Every line of the listing must be repeated in the answer without alteration.

## DATA RECORDS
--- START ---

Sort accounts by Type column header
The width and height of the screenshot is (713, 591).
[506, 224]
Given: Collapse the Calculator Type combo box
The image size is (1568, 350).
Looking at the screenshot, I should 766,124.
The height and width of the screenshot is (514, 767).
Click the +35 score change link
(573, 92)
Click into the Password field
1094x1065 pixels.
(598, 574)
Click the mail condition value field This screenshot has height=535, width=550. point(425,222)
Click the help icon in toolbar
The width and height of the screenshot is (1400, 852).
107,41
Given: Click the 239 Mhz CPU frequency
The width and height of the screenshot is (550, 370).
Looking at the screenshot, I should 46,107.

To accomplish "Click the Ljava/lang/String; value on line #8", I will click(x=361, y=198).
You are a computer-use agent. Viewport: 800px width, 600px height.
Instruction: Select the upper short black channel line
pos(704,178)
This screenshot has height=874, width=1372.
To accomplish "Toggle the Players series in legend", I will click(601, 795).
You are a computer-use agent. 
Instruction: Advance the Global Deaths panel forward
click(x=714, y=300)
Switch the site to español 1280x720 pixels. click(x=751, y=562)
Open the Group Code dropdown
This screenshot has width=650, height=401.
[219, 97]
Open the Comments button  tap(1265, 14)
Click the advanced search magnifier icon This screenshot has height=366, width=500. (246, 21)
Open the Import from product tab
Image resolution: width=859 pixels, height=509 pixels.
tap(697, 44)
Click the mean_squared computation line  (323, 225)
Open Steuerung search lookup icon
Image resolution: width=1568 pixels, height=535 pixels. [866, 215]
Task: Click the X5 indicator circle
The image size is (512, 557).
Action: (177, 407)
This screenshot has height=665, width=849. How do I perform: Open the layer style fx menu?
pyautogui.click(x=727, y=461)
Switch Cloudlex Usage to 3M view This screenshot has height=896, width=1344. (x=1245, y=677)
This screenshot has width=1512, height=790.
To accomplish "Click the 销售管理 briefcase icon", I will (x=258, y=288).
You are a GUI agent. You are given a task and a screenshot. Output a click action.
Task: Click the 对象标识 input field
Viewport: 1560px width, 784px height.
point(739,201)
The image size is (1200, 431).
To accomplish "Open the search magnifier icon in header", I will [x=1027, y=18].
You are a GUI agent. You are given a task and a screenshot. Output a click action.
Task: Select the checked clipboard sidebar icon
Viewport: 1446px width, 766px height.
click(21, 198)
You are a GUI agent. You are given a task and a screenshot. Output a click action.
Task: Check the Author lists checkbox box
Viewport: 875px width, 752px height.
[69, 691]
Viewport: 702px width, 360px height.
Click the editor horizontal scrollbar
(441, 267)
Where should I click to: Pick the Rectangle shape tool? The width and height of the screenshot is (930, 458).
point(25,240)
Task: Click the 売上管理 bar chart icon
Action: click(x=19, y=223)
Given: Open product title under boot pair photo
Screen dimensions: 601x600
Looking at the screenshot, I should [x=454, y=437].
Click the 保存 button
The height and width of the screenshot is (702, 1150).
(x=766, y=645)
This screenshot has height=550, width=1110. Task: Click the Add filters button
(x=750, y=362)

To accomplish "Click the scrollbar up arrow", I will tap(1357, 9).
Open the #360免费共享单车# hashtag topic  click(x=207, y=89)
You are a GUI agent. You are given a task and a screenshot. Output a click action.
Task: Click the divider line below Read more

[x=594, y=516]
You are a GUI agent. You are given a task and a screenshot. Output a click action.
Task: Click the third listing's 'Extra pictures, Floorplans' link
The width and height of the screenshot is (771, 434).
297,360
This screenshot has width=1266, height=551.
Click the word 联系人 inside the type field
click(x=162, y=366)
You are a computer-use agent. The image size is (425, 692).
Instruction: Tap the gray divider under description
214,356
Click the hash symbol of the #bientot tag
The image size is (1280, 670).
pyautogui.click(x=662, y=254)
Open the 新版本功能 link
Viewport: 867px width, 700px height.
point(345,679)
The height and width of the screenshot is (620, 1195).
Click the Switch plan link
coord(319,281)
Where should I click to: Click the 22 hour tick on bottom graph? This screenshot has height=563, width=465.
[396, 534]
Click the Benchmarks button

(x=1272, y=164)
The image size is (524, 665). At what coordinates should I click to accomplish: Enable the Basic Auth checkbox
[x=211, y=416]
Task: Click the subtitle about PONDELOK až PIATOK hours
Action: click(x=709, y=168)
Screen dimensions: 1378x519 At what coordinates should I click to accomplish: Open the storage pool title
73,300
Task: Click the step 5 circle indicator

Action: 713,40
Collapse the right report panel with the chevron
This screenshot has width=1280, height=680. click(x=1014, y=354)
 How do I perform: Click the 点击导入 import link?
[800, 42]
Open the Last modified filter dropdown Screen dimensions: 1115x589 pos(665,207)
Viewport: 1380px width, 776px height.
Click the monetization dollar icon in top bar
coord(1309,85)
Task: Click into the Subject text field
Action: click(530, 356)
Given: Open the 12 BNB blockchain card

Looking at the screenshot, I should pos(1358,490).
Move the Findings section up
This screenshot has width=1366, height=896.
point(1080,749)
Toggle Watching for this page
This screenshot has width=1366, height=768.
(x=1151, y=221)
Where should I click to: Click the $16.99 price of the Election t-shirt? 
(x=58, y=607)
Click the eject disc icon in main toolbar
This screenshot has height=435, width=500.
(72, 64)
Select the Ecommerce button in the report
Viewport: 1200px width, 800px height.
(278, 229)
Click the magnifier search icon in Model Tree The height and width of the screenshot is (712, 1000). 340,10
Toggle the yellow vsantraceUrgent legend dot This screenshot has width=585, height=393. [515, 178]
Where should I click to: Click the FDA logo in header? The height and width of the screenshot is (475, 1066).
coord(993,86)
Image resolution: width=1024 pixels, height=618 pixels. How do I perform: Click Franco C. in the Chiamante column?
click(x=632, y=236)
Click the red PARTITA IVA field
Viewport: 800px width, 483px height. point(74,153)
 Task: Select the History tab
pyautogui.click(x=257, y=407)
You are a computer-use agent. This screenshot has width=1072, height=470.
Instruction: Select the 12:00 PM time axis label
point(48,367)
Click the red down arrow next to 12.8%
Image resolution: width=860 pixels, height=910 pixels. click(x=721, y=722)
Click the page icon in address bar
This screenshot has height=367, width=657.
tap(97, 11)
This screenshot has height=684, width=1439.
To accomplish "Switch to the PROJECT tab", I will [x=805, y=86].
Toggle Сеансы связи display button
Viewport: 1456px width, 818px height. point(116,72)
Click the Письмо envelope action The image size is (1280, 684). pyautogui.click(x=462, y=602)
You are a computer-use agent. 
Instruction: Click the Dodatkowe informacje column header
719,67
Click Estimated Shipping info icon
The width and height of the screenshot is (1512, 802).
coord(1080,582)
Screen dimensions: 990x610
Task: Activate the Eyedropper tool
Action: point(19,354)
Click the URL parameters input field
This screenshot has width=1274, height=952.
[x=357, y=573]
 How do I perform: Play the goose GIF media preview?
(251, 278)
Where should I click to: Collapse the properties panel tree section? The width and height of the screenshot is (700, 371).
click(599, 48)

--- END ---

## RESPONSE TO THE TASK
Sort accounts by Type column header
The width and height of the screenshot is (713, 591).
[506, 224]
Given: Collapse the Calculator Type combo box
The image size is (1568, 350).
Looking at the screenshot, I should 766,124.
The height and width of the screenshot is (514, 767).
Click the +35 score change link
(573, 92)
Click into the Password field
1094x1065 pixels.
(598, 574)
Click the mail condition value field This screenshot has height=535, width=550. point(425,222)
Click the help icon in toolbar
The width and height of the screenshot is (1400, 852).
107,41
Given: Click the 239 Mhz CPU frequency
The width and height of the screenshot is (550, 370).
Looking at the screenshot, I should 46,107.

To accomplish "Click the Ljava/lang/String; value on line #8", I will click(x=361, y=198).
You are a computer-use agent. Viewport: 800px width, 600px height.
Instruction: Select the upper short black channel line
pos(704,178)
This screenshot has height=874, width=1372.
To accomplish "Toggle the Players series in legend", I will click(601, 795).
You are a computer-use agent. 
Instruction: Advance the Global Deaths panel forward
click(x=714, y=300)
Switch the site to español 1280x720 pixels. click(x=751, y=562)
Open the Group Code dropdown
This screenshot has width=650, height=401.
[219, 97]
Open the Comments button  tap(1265, 14)
Click the advanced search magnifier icon This screenshot has height=366, width=500. (246, 21)
Open the Import from product tab
Image resolution: width=859 pixels, height=509 pixels.
tap(697, 44)
Click the mean_squared computation line  (323, 225)
Open Steuerung search lookup icon
Image resolution: width=1568 pixels, height=535 pixels. [866, 215]
Task: Click the X5 indicator circle
The image size is (512, 557).
Action: (177, 407)
This screenshot has height=665, width=849. How do I perform: Open the layer style fx menu?
pyautogui.click(x=727, y=461)
Switch Cloudlex Usage to 3M view This screenshot has height=896, width=1344. (x=1245, y=677)
This screenshot has width=1512, height=790.
To accomplish "Click the 销售管理 briefcase icon", I will (x=258, y=288).
You are a GUI agent. You are given a task and a screenshot. Output a click action.
Task: Click the 对象标识 input field
Viewport: 1560px width, 784px height.
point(739,201)
The image size is (1200, 431).
To accomplish "Open the search magnifier icon in header", I will [x=1027, y=18].
You are a GUI agent. You are given a task and a screenshot. Output a click action.
Task: Select the checked clipboard sidebar icon
Viewport: 1446px width, 766px height.
click(21, 198)
You are a GUI agent. You are given a task and a screenshot. Output a click action.
Task: Check the Author lists checkbox box
Viewport: 875px width, 752px height.
[69, 691]
Viewport: 702px width, 360px height.
Click the editor horizontal scrollbar
(441, 267)
Where should I click to: Pick the Rectangle shape tool? The width and height of the screenshot is (930, 458).
point(25,240)
Task: Click the 売上管理 bar chart icon
Action: click(x=19, y=223)
Given: Open product title under boot pair photo
Screen dimensions: 601x600
Looking at the screenshot, I should [x=454, y=437].
Click the 保存 button
The height and width of the screenshot is (702, 1150).
(x=766, y=645)
This screenshot has height=550, width=1110. Task: Click the Add filters button
(x=750, y=362)

To accomplish "Click the scrollbar up arrow", I will tap(1357, 9).
Open the #360免费共享单车# hashtag topic  click(x=207, y=89)
You are a GUI agent. You are given a task and a screenshot. Output a click action.
Task: Click the divider line below Read more

[x=594, y=516]
You are a GUI agent. You are given a task and a screenshot. Output a click action.
Task: Click the third listing's 'Extra pictures, Floorplans' link
The width and height of the screenshot is (771, 434).
297,360
This screenshot has width=1266, height=551.
Click the word 联系人 inside the type field
click(x=162, y=366)
You are a computer-use agent. The image size is (425, 692).
Instruction: Tap the gray divider under description
214,356
Click the hash symbol of the #bientot tag
The image size is (1280, 670).
pyautogui.click(x=662, y=254)
Open the 新版本功能 link
Viewport: 867px width, 700px height.
point(345,679)
The height and width of the screenshot is (620, 1195).
Click the Switch plan link
coord(319,281)
Where should I click to: Click the 22 hour tick on bottom graph? This screenshot has height=563, width=465.
[396, 534]
Click the Benchmarks button

(x=1272, y=164)
The image size is (524, 665). At what coordinates should I click to accomplish: Enable the Basic Auth checkbox
[x=211, y=416]
Task: Click the subtitle about PONDELOK až PIATOK hours
Action: click(x=709, y=168)
Screen dimensions: 1378x519 At what coordinates should I click to accomplish: Open the storage pool title
73,300
Task: Click the step 5 circle indicator

Action: 713,40
Collapse the right report panel with the chevron
This screenshot has width=1280, height=680. click(x=1014, y=354)
 How do I perform: Click the 点击导入 import link?
[800, 42]
Open the Last modified filter dropdown Screen dimensions: 1115x589 pos(665,207)
Viewport: 1380px width, 776px height.
Click the monetization dollar icon in top bar
coord(1309,85)
Task: Click into the Subject text field
Action: click(530, 356)
Given: Open the 12 BNB blockchain card

Looking at the screenshot, I should pos(1358,490).
Move the Findings section up
This screenshot has width=1366, height=896.
point(1080,749)
Toggle Watching for this page
This screenshot has width=1366, height=768.
(x=1151, y=221)
Where should I click to: Click the $16.99 price of the Election t-shirt? 
(x=58, y=607)
Click the eject disc icon in main toolbar
This screenshot has height=435, width=500.
(72, 64)
Select the Ecommerce button in the report
Viewport: 1200px width, 800px height.
(278, 229)
Click the magnifier search icon in Model Tree The height and width of the screenshot is (712, 1000). 340,10
Toggle the yellow vsantraceUrgent legend dot This screenshot has width=585, height=393. [515, 178]
Where should I click to: Click the FDA logo in header? The height and width of the screenshot is (475, 1066).
coord(993,86)
Image resolution: width=1024 pixels, height=618 pixels. How do I perform: Click Franco C. in the Chiamante column?
click(x=632, y=236)
Click the red PARTITA IVA field
Viewport: 800px width, 483px height. point(74,153)
 Task: Select the History tab
pyautogui.click(x=257, y=407)
You are a computer-use agent. This screenshot has width=1072, height=470.
Instruction: Select the 12:00 PM time axis label
point(48,367)
Click the red down arrow next to 12.8%
Image resolution: width=860 pixels, height=910 pixels. click(x=721, y=722)
Click the page icon in address bar
This screenshot has height=367, width=657.
tap(97, 11)
This screenshot has height=684, width=1439.
To accomplish "Switch to the PROJECT tab", I will [x=805, y=86].
Toggle Сеансы связи display button
Viewport: 1456px width, 818px height. point(116,72)
Click the Письмо envelope action The image size is (1280, 684). pyautogui.click(x=462, y=602)
You are a computer-use agent. 
Instruction: Click the Dodatkowe informacje column header
719,67
Click Estimated Shipping info icon
The width and height of the screenshot is (1512, 802).
coord(1080,582)
Screen dimensions: 990x610
Task: Activate the Eyedropper tool
Action: point(19,354)
Click the URL parameters input field
This screenshot has width=1274, height=952.
[x=357, y=573]
 How do I perform: Play the goose GIF media preview?
(251, 278)
Where should I click to: Collapse the properties panel tree section? The width and height of the screenshot is (700, 371).
click(599, 48)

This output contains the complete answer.